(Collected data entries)
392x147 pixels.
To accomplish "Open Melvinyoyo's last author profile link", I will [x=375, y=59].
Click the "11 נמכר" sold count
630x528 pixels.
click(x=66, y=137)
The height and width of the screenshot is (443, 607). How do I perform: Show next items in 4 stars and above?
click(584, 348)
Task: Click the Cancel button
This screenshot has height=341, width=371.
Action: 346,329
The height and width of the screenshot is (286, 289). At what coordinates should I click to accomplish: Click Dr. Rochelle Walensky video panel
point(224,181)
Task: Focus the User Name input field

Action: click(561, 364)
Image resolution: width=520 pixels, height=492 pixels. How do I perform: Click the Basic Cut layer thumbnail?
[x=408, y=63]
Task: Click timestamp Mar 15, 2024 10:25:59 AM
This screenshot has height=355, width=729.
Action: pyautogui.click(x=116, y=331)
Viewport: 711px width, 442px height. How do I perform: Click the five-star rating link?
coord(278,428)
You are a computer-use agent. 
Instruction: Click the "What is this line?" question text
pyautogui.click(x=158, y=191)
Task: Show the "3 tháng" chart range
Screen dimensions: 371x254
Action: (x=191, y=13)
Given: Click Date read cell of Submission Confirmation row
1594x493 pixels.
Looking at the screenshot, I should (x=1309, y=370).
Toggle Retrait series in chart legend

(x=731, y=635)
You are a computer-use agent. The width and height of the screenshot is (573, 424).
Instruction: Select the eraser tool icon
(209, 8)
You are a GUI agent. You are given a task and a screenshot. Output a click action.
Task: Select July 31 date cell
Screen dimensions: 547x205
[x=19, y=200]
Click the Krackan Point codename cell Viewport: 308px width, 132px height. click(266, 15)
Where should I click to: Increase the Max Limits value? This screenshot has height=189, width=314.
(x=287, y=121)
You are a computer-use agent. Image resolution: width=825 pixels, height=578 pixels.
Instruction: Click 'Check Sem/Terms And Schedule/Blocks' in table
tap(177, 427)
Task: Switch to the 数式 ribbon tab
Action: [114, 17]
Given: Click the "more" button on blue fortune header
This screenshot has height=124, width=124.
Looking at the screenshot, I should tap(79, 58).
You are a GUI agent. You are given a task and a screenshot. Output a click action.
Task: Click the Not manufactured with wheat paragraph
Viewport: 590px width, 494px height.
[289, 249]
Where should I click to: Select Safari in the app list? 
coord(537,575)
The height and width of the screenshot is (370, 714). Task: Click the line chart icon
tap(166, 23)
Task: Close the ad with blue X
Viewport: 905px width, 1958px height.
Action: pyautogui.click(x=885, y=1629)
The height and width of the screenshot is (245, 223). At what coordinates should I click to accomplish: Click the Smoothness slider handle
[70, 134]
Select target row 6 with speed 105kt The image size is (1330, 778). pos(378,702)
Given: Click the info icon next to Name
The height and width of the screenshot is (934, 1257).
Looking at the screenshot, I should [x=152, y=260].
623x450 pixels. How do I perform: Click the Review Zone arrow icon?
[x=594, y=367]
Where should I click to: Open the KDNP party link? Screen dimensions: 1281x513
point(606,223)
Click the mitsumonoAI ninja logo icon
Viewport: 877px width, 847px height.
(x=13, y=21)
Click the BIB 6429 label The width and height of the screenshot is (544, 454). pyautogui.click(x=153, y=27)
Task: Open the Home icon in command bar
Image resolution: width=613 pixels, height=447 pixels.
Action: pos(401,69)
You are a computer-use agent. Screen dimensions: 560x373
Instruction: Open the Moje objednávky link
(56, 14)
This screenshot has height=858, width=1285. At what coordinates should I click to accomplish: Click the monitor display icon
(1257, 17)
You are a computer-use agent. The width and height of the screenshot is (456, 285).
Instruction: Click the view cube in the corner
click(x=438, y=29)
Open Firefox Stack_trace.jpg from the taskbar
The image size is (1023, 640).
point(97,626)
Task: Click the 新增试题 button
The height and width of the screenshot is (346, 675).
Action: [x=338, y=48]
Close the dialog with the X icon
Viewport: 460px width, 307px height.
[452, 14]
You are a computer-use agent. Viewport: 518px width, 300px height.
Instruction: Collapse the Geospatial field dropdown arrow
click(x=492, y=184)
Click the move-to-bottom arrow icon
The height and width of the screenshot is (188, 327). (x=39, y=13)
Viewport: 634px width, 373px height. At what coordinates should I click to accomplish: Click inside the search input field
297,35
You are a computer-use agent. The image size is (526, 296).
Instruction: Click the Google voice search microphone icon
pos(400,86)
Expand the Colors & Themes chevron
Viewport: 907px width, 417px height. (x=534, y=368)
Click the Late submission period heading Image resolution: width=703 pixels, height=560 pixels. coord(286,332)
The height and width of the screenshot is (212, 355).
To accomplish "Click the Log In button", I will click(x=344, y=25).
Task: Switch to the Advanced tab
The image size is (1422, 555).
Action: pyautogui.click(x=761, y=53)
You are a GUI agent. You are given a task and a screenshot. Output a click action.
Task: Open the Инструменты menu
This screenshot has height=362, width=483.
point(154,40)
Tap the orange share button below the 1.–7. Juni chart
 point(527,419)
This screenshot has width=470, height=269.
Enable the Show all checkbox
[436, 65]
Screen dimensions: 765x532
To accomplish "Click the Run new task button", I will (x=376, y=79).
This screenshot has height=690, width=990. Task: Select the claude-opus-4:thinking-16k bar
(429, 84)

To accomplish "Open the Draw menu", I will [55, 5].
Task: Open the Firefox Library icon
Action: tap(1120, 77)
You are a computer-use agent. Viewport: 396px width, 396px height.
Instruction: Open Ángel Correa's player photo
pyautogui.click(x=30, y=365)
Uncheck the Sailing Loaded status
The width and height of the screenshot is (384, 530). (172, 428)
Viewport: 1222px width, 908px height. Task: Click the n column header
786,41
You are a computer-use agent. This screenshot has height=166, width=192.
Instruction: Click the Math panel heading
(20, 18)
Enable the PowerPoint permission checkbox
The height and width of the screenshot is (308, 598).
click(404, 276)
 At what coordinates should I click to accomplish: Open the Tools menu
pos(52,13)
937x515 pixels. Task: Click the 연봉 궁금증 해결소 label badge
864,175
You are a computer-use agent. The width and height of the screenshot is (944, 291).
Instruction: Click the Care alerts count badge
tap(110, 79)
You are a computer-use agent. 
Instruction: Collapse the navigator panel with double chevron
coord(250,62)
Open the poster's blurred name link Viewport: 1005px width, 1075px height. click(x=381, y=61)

→ **Work request**:
Copy each line of the records above that carries the word "blue".

→ **Expected output**:
Given: Click the "more" button on blue fortune header
Task: Close the ad with blue X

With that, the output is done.